Five hundred investors have now signed up to the class action against ANZ, which alleges the bank breached its duties. The claim has been estimated at upwards of $70 million and is being defended by ANZ.
RAM, the country's largest Ponzi scheme, collapsed in late 2012. More than 800 investors believed more than $450 million was being managed on their behalf, but actual losses were closer to $100 million. About $10 million has been recovered.
The initial hearing is expected to take two days because rather than go directly to trial, the bank has opted to try and eliminate the investor group’s claim at a preliminary hearing scheduled for March.
The bank has already spent years fighting in court with the Financial Markets Authority, which in 2016 formed a view ANZ could be liable to investors and the regulator wanted to pass its information on. That information will be used if the case continues after this first hurdle.
As a strike-out application, no evidence will be heard, but the bank is arguing RAM investors don’t have a case.
“ANZ has made the application because it believes the claim is not reasonably arguable, which is the relevant legal test for a claim to be struck out under the High Court rules,” a spokeswoman says in a statement.

__Dataset extract__:
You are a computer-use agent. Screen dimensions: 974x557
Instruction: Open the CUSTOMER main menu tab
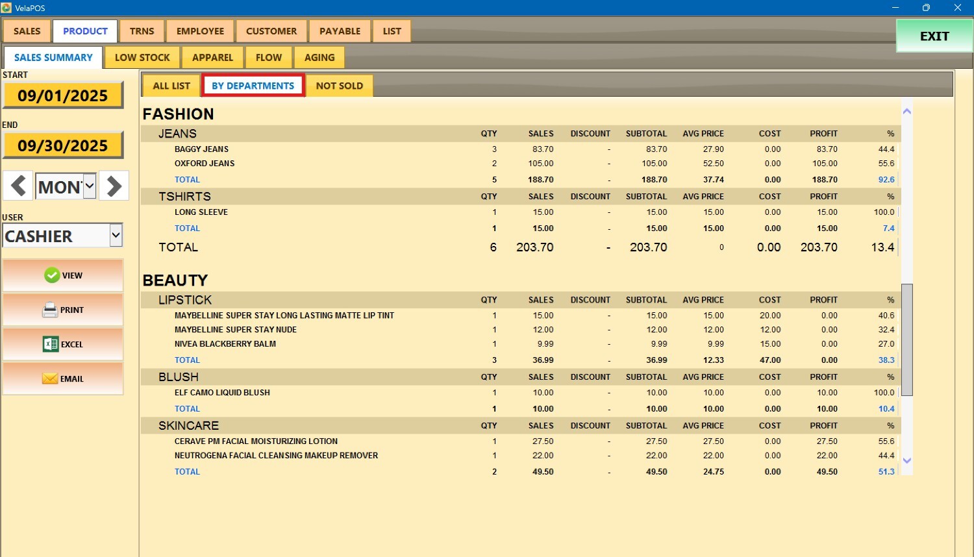[271, 31]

__Requirement__:
Reproduce, word for word, the entire passage above about the RAM investors' class action against ANZ.

__Output of the exercise__:
Five hundred investors have now signed up to the class action against ANZ, which alleges the bank breached its duties. The claim has been estimated at upwards of $70 million and is being defended by ANZ.
RAM, the country's largest Ponzi scheme, collapsed in late 2012. More than 800 investors believed more than $450 million was being managed on their behalf, but actual losses were closer to $100 million. About $10 million has been recovered.
The initial hearing is expected to take two days because rather than go directly to trial, the bank has opted to try and eliminate the investor group’s claim at a preliminary hearing scheduled for March.
The bank has already spent years fighting in court with the Financial Markets Authority, which in 2016 formed a view ANZ could be liable to investors and the regulator wanted to pass its information on. That information will be used if the case continues after this first hurdle.
As a strike-out application, no evidence will be heard, but the bank is arguing RAM investors don’t have a case.
“ANZ has made the application because it believes the claim is not reasonably arguable, which is the relevant legal test for a claim to be struck out under the High Court rules,” a spokeswoman says in a statement.